Problem requirements: Reproduce the following question about NIC teaming word for word, in full.
* START Passage provided *
SUMMARY: if sites have separate application pools, can their traffic avoid contention through "NIC teaming"?
((Let me know if this is better posted on http://networkengineering.stackexchange.com))
DETAILS: Our hosting provider has priced a scenario where NIC teaming could be done, between the server hosting our websites, and the server hosting our databases.
Tech details (in case they matter):
(1) The websites are hosted on a server running Windows Server 2008, with IIS 7.0.
(2) The databases are hosted on a server running Windows Server 2003, with SQL Server 2005.
(3) NIC teaming scenario they described would involve each of the two servers having a 10GBE dual-port NIC card, with crossover cables between.
(4) Each site has its own web.config, and its own application pool in IIS.
(5) Currently, the connection strings to SQL Server, for each website, all look exactly the same, but we could make each website use a different connection string.
HOWEVER, the hosting provider told us we will only see "bandwidth aggregation" if
(A) Our application is coded to use the NIC teaming (it is not), or
(B) Our communication goes over more than one TCP stream.
So, here's my first 2 questions... call this "PLAN A" --
(I) because our sites all have separate application pools (detail #4 above -- resulting in "w3wp.exe" appearing over 10 times, in Task Manager), would that mean we have more than one TCP stream?
(II) could there be any effective decrease in network contention -- that is, could the traffic from the different sites / different application pools travel on separate tNICs?
* END Passage provided *
* START Entries shown *
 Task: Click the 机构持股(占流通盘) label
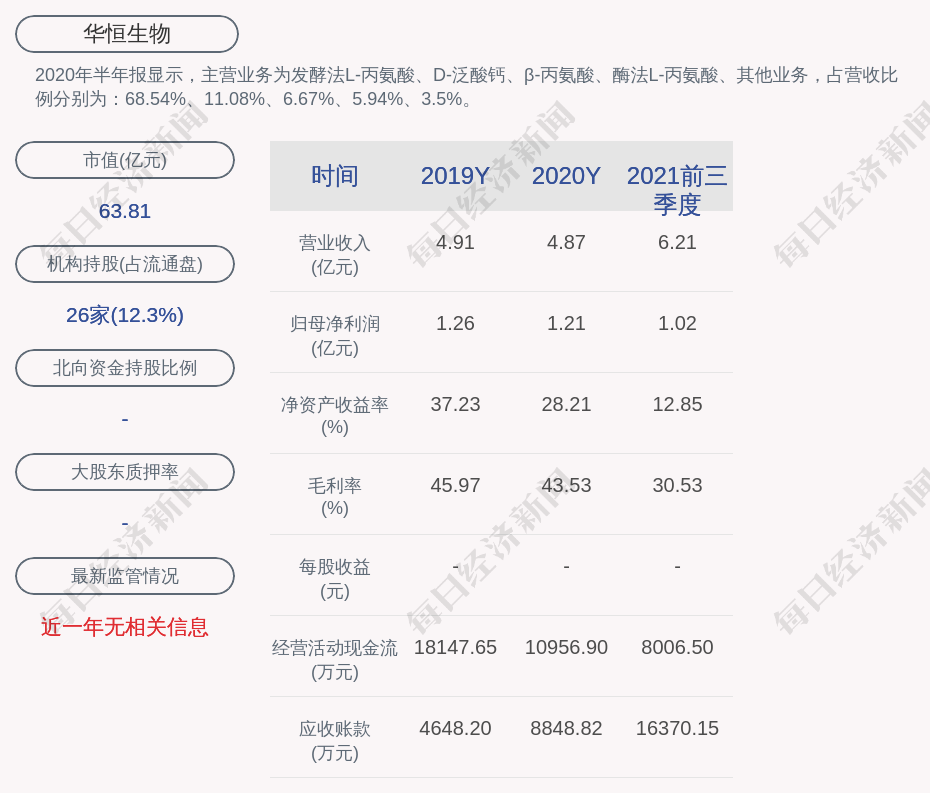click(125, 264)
* END Entries shown *
* START Entries shown *
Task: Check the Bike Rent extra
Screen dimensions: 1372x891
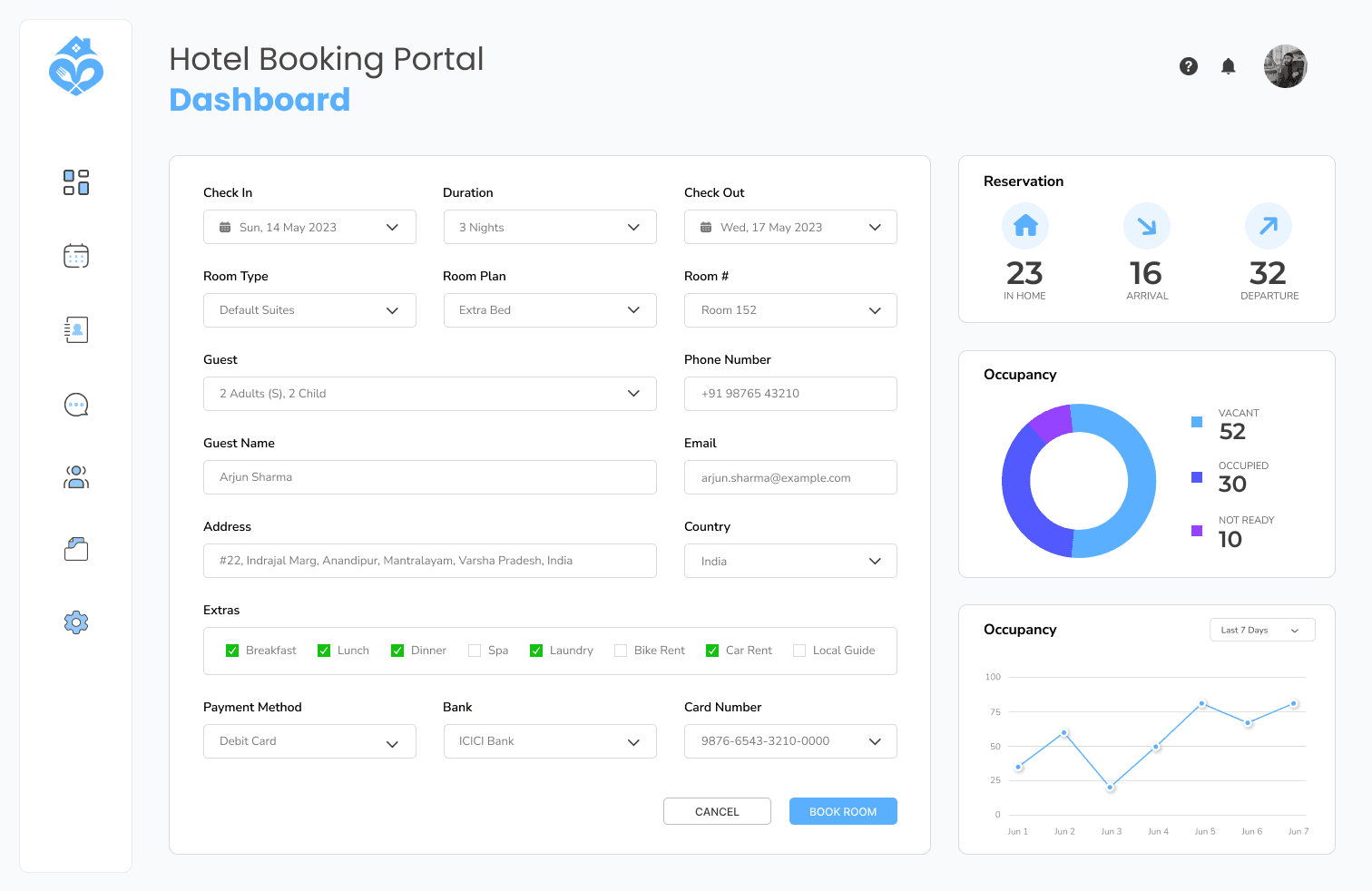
* END Entries shown *
Result for this exercise:
SUMMARY: if sites have separate application pools, can their traffic avoid contention through "NIC teaming"?
((Let me know if this is better posted on http://networkengineering.stackexchange.com))
DETAILS: Our hosting provider has priced a scenario where NIC teaming could be done, between the server hosting our websites, and the server hosting our databases.
Tech details (in case they matter):
(1) The websites are hosted on a server running Windows Server 2008, with IIS 7.0.
(2) The databases are hosted on a server running Windows Server 2003, with SQL Server 2005.
(3) NIC teaming scenario they described would involve each of the two servers having a 10GBE dual-port NIC card, with crossover cables between.
(4) Each site has its own web.config, and its own application pool in IIS.
(5) Currently, the connection strings to SQL Server, for each website, all look exactly the same, but we could make each website use a different connection string.
HOWEVER, the hosting provider told us we will only see "bandwidth aggregation" if
(A) Our application is coded to use the NIC teaming (it is not), or
(B) Our communication goes over more than one TCP stream.
So, here's my first 2 questions... call this "PLAN A" --
(I) because our sites all have separate application pools (detail #4 above -- resulting in "w3wp.exe" appearing over 10 times, in Task Manager), would that mean we have more than one TCP stream?
(II) could there be any effective decrease in network contention -- that is, could the traffic from the different sites / different application pools travel on separate tNICs?